Grameen America presentation

Grameen America was founded upon the belief that Grameen Bank's microfinance lending system could succeed in urban America as it had in Bangladesh. Professor Yunus believed that microfinance should be put to work in the capital of international finance, New York City, in which a segment of the population do not have access to banks and mainstream financial institutions. Grameen America opened its doors in January 2008. In September 2018, Grameen America reached a milestone of $1 billion dispersed in microloans to over 100,000 of its members in the ten years since its founding. As of 2023, Grameen America has disbursed more than $3 billion in affordable capital.

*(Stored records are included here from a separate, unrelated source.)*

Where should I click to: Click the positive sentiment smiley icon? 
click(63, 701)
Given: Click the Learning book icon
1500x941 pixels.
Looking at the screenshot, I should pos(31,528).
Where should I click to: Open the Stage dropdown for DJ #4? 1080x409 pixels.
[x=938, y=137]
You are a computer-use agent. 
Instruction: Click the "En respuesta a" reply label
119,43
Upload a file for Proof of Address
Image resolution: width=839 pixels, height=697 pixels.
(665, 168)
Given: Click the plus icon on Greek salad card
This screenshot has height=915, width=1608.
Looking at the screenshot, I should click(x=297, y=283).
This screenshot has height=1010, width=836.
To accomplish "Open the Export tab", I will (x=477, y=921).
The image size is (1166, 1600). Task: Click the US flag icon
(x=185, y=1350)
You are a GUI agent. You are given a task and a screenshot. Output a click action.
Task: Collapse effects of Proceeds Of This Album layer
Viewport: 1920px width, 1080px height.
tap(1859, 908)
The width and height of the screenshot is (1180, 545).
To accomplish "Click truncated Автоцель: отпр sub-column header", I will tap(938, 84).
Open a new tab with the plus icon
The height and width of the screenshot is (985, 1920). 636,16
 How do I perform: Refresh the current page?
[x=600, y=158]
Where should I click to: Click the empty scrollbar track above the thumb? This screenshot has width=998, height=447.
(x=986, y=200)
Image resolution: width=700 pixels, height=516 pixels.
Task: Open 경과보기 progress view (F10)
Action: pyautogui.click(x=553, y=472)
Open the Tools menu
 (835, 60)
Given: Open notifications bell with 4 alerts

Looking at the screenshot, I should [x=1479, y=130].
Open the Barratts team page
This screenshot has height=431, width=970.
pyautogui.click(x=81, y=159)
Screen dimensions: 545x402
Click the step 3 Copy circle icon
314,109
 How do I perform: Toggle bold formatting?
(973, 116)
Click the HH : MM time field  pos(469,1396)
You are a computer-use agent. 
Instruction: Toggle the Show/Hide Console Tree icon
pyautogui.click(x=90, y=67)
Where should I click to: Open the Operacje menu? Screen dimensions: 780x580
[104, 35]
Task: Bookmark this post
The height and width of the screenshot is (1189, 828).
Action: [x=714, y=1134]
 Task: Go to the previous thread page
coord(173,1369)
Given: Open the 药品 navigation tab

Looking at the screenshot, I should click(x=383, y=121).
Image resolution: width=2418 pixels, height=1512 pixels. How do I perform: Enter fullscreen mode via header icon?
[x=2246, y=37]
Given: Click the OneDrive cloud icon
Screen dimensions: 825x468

New York City is the world capital of banking. In these skyscrapers that New York built, they control world finance. What I pointed out is that they do the banking with the world but they don't do the banking with their neighbors. We are here to show that there is nothing wrong with doing banking with neighbors. So we hope we will create some confidence in them. If we change the banks' mind, the whole world will change.
— Muhammad Yunus, May 17, 2010, Grand Opening of Grameen America's Manhattan branch

==Statistics==

As of the end of 2017, Grameen America had disbursed over $760 million in micro-loans to more than 95,000 low-income women in the United States.

==Management==

Board of Directors:

- Muhammad Yunus - Chairman of the Board of Directors
- Michael D. Granoff
- Vidar Jorgensen
- Andrea Jung
- Mahmoud Mamdani
- John Megrue
- Karen Pritzker

Directors Emeritus:
- Ray Dalio

==Affiliation==

Grameen America is a Grameen replication project.